The first of 17 titanium tubes currently filled with Mars’ material collected by the Perseverance rover is now safely resting on the surface of the Red Planet. It will eventually be joined by nine other tiny, light-saber-shaped tubes packed with chalk-sized cores of martian rocks and soil. Collectively, these tubes will form one of several planned cache depots that may eventually be selected for a return trip to Earth.
“Choosing the first depot on Mars makes this exploration campaign very real and tangible,” David Parker, ESA’s director of Human and Robotic Exploration, said in an ESA release. “Now we have a place to revisit with samples waiting for us there.”
While testing how Perseverance would drop its sample tubes on Earth, engineers found that the tubes would occasionally — less than 5 percent of the time — land upright after falling the roughly 3 feet (89 centimeters) from the rover’s belly to the ground. Should a tube land vertically on Mars, the mission team plans to carefully knock it over with Perseverance’s arm.

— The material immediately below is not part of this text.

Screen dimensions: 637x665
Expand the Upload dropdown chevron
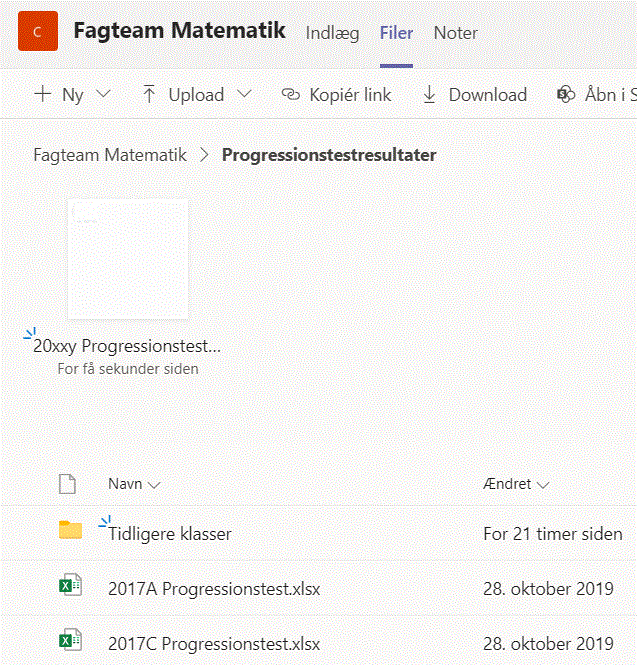pyautogui.click(x=244, y=95)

Over the next two months, humanity’s first depot site on another planet — at a location called “Three Forks” — will grow to hold 10 total sample tubes. If Three Forks is ultimately chosen as the target of NASA/ESA’s Mars Sample Return campaign, planned for launch in the late 2020s, Perseverance would pick up and load the samples onto a robotic lander, which would pack them into a small return rocket. (A pair of Ingenuity-like helicopters would serve as retrieval backups should Perseverance not be up to the task.)
The small rocket would then launch the samples to Mars orbit for collection by an orbital spacecraft. After collection, they would begin their journey to Earth so that scientists could scrutinize the samples with some of the most advanced laboratory equipment in the world.
“Seeing our first sample on the ground is a great capstone to our prime mission period, which ends on Jan. 6,” Rick Welch, Perseverance’s deputy project manager at JPL, said in a NASA news release. “It’s a nice alignment that, just as we’re starting our cache, we’re also closing this first chapter of the mission.”
If all goes according to plan, the first batch of rock and soil plucked straight from Mars surface is expected to arrive on Earth in 2033.
“The first depot of Mars samples can be considered as a major risk mitigation step for the Mars Sample Return campaign,” Parker in the ESA release.